The Behlim are Muslim people mainly found in North India and Pakistan. They are a sub-caste of the Rajputs. The Behlims trace their origin back to the great saint 
Sufi Masood  Ghazi. Behlim is derived from Urdu word "Baa-Ilm", meaning Knowledgeable. A large number can be found in Gujrat and Rajasthan.

History 
Behlim (Belim) is a sub-caste of Rajput and turk. The word is said to be a corruption of the word ba-ilm, meaning those who are knowledgeable in Arabic. The two distinct communities of Behlim (Belim) are  those of Gujarat and Rajasthan who are found mainly in (Mansa-ITADRA) Mehsana and Banaskantha districts, while those of Uttar Pradesh, Fatehpur India, are found mainly in the Doab region of that state.

Behlim community is a subcategory of the wider Shaikh community in South Asia.

Pakistan

Multan/Bahawalpur 
Behlim (Belim) families are present all over Pakistan, especially in Multan.Lodhi was a Rajput who started this sub-caste in 1486. Many welfare societies adopt the Rajput name. Punjabi Rajput Welfare Society is a well-known society in Multan. Behlim (Belim) family played a frontline role in the founding of this society. These families migrated from India during partition. Behlim are also in Pakistani city Gujarat.

Daharki/Sindh 
Behlim (Belim) families live in the Daharki in Ghotki District of Sindh. These families migrated from Northern India (Sirohi, Rajasthan) during partition.

Rahimyar Khan / Punjab 
Sohail Nasir, Fuzail Ahmed, Muhammad Asif, Abdul Rauf are renowned names of Behlim Families of rahimyar khan.
--------------------------------
- **Stated problem**
According to the text on the Behlim, in which town and district of Sindh do Behlim families live?

- **Data segment**
--------------------------------
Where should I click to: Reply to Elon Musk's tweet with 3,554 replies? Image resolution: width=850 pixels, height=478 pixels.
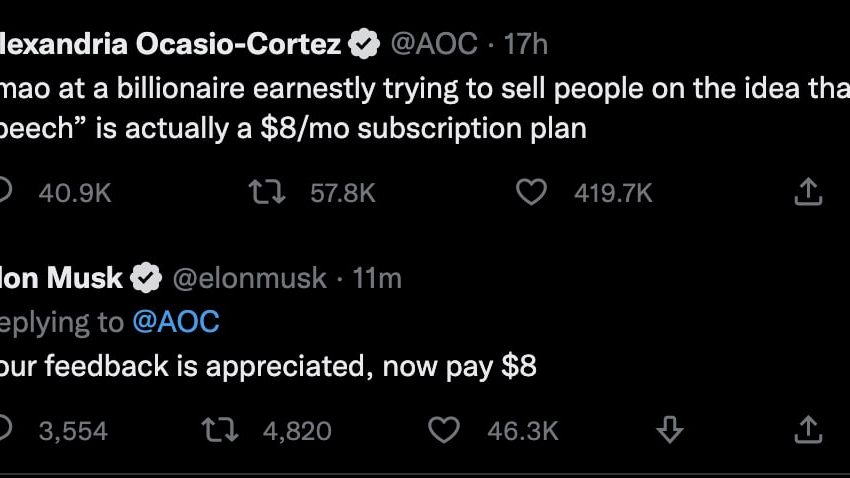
--------------------------------
- **Solution to the exercise**
They live in Daharki, in Ghotki District.